== KUTIPAN BACAAN ==
%%

Jika Herakleitos, Hegel, dan Mircea Eliade benar, bahwa gerak sejarah bersifat silklikal (tidak ada yang benar-benar baru di bawah kolong langit, segala sesuatu mengalami pengulangan), mari kita beranda-andai: kehidupan keislaman terpental jauh sebelum al-Ghazali. Perdebatan dan perselisihan justru kembali kepada perkara halal dan haram, negara Islam atau bukan, cadar atau jilbab, moderat atau radikal. Berulang-ulang. Sejak Perang Paderi, Masyumi, hingga hari ini. Semua perdebatan yang sejatinya tidak penting lagi jika kita masih mewarisi Imam al-Ghazali.
Bukan sesuatu yang baru. Sejak masa Nabi Muhammad orang-orang telah berselisih paham. Tetapi perselisihan tersebut bisa langsung teratasi dengan mendatangi Nabi. Pada masa khalifah empat, hal itu masih bisa diselesaikan dengan cepat, sebab orang-orang masih berasumsi bahwa hanya satu pendapat yang benar, dan figur-figur sahabat masih menjadi justifikasi yang kuat.
Baru sekitar dua abad setelah Nabi Muhammad wafat, dengan munculnya mazhab, selisih pendapat menjadi masalah yang serius. Setiap mazhab memiliki kebenarannya masing-masing. Mereka mengeluarkan fatwa menggunakan ayat Alquran dan hadis yang sama, namun hasilnya berbeda. Dan para ulama mulai menyadari, sekarang hingga seterusnya, agama Islam akan terpecah dan memunculkan perdebatan.
Setidaknya ada dua faktor utama mengapa perselisihan akan terus mewarnai sejarah Islam. Pertama, umat Muslim selalu dibayang-bayangi ide persatuan, baik secara politik dan praktik keagamaan. Meski sejatinya Islam bersatu hanya kurang dari satu abad, tetapi kerinduan dan cita-cita utopis untuk kembali ke masa Nabi tetap tidak pernah hilang, bahkan hingga hari ini.
Di sisi lain, Islam tampaknya ditakdirkan menjadi agama yang penuh perdebatan. Sejak wafatnya Nabi Muhammad, hukum final dan pasti betul-betul telah tertutup. Sementara praktik sosial dan politik terus berubah dan berkembang. Permasalahan-permasalahan baru bermunculan. Umat Islam hanya bisa menggunakan akalnya yang terbatas untuk menafsirkan Alquran dan riwayat-riwayat para sahabat yang berserakan. Perdebatan tidak mungkin lagi bisa dihindari. Setiap ulama mulai berandai-andai apa yang akan dikatakan Nabi atau para sahabat perihal masalah yang belum pernah ada di masa mereka.

%%

== TUGAS ANDA ==
1. Tentukan apakah setiap pernyataan berikut sesuai dengan kutipan, lalu jawab ya atau tidak disertai kata-kata penentu dari kutipan yang dikutip persis. (a) Pada masa Nabi Muhammad, perselisihan dapat langsung diatasi dengan mendatangi Nabi. (b) Selisih pendapat menjadi masalah serius sekitar satu abad setelah Nabi Muhammad wafat. (c) Islam pernah bersatu selama lebih dari satu abad.
2. Tuliskan kembali dengan tepat seluruh bagian kutipan, mulai dari "Bukan sesuatu yang" hingga "dan memunculkan perdebatan.".

== BAHAN ==
%%

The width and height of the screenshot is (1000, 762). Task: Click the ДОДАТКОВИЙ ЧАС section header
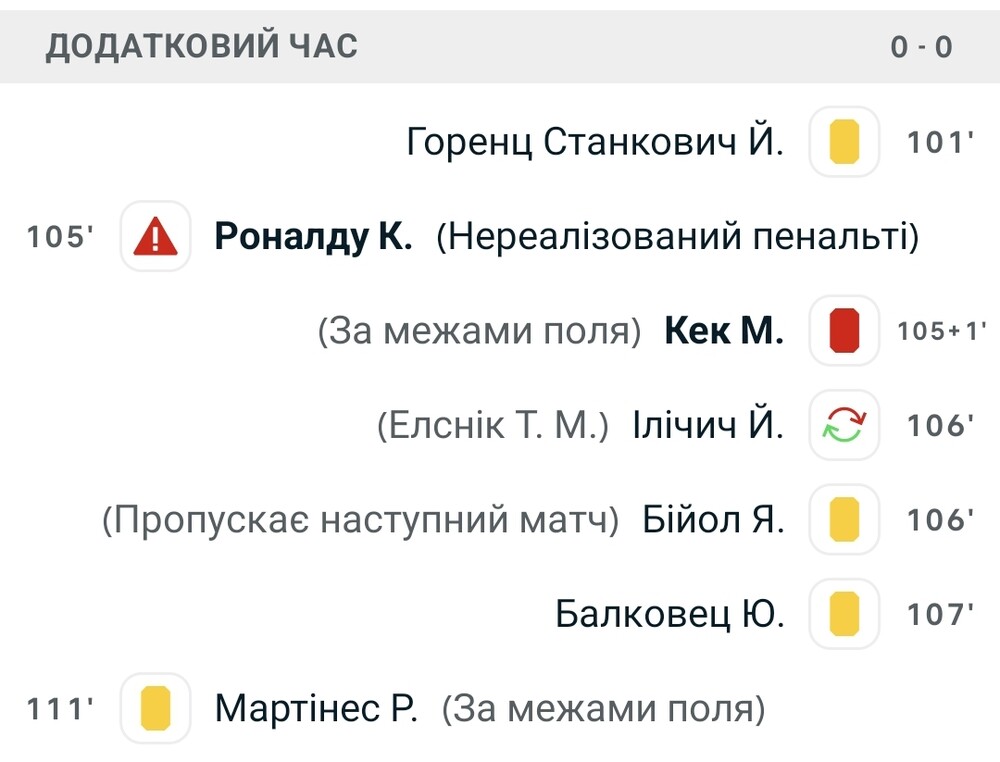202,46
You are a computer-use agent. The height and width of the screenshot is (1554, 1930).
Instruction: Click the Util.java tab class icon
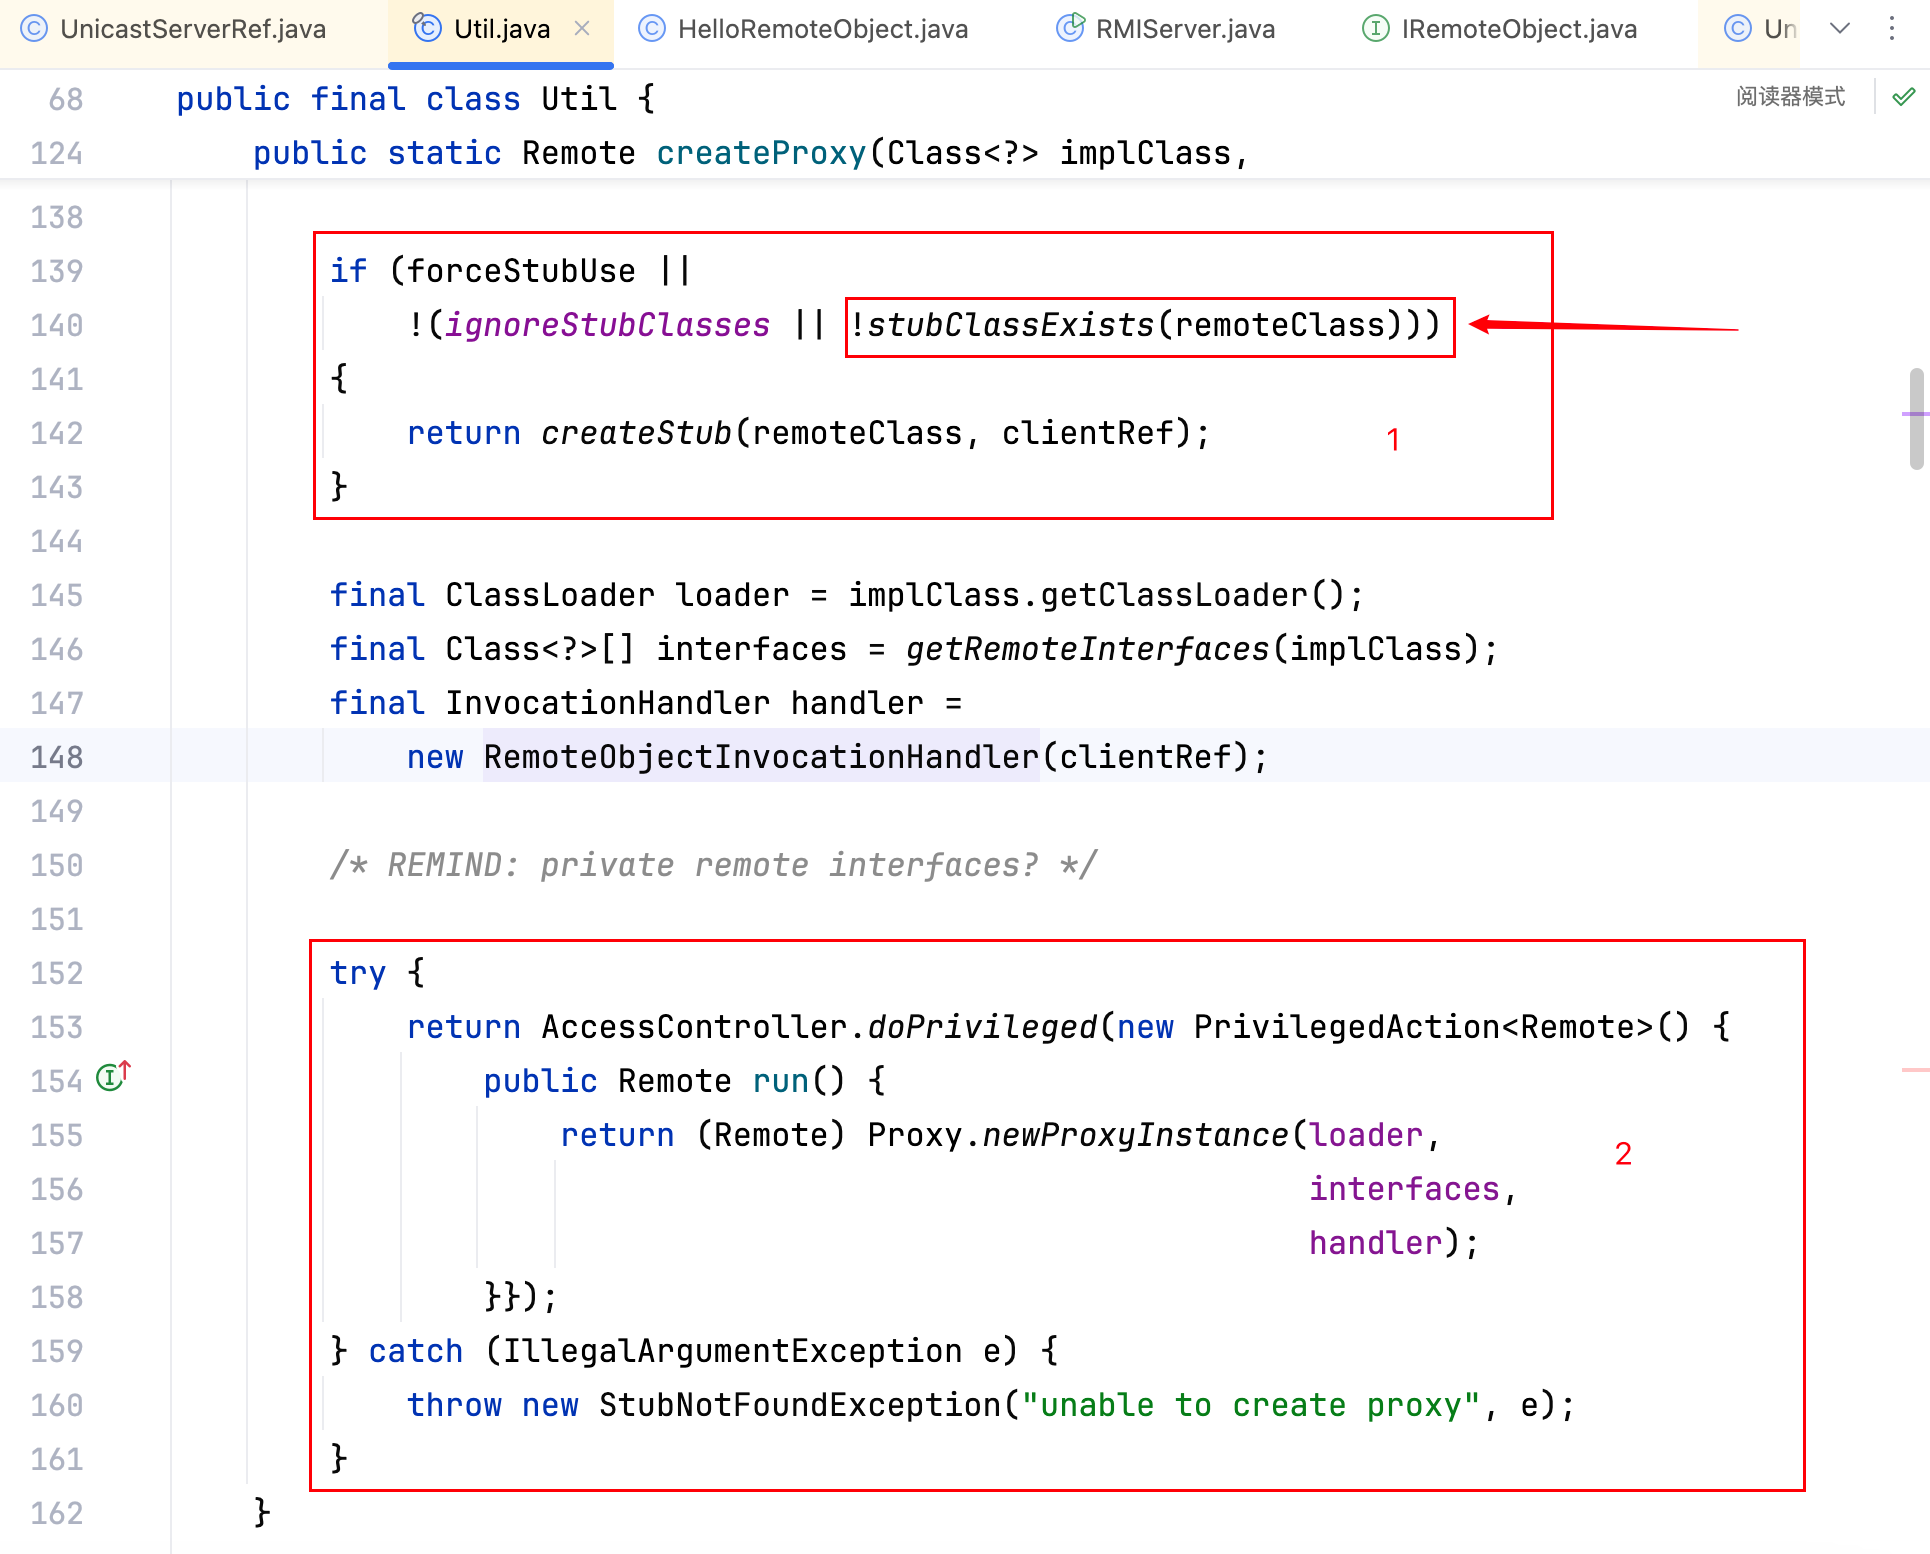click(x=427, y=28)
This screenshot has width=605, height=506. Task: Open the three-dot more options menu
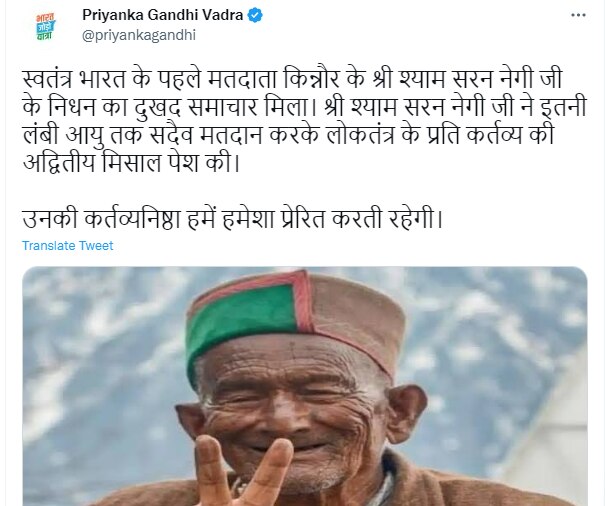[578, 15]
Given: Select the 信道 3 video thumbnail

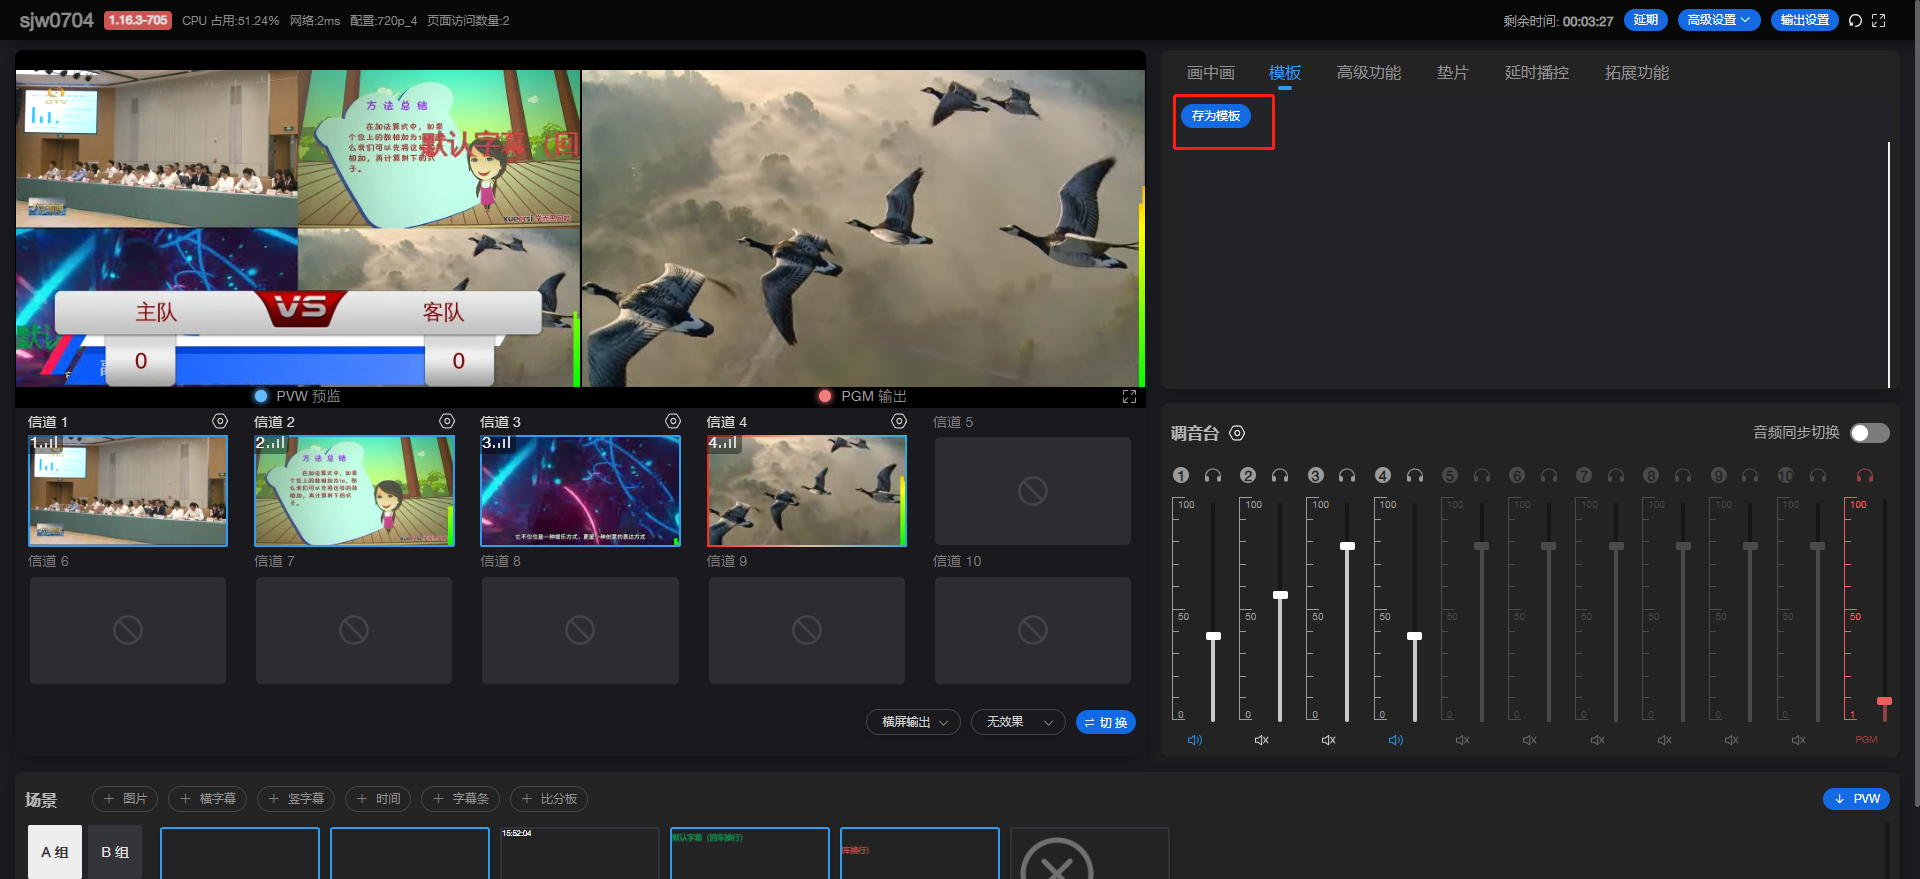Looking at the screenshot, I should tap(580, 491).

%%

== HASIL TIAP TUGAS ==
1.
(a) Ya: "Tetapi perselisihan tersebut bisa langsung teratasi dengan mendatangi Nabi."
(b) Tidak: "Baru sekitar dua abad setelah Nabi Muhammad wafat, dengan munculnya mazhab, selisih pendapat menjadi masalah yang serius."
(c) Tidak: "Meski sejatinya Islam bersatu hanya kurang dari satu abad"

2.
Bukan sesuatu yang baru. Sejak masa Nabi Muhammad orang-orang telah berselisih paham. Tetapi perselisihan tersebut bisa langsung teratasi dengan mendatangi Nabi. Pada masa khalifah empat, hal itu masih bisa diselesaikan dengan cepat, sebab orang-orang masih berasumsi bahwa hanya satu pendapat yang benar, dan figur-figur sahabat masih menjadi justifikasi yang kuat.
Baru sekitar dua abad setelah Nabi Muhammad wafat, dengan munculnya mazhab, selisih pendapat menjadi masalah yang serius. Setiap mazhab memiliki kebenarannya masing-masing. Mereka mengeluarkan fatwa menggunakan ayat Alquran dan hadis yang sama, namun hasilnya berbeda. Dan para ulama mulai menyadari, sekarang hingga seterusnya, agama Islam akan terpecah dan memunculkan perdebatan.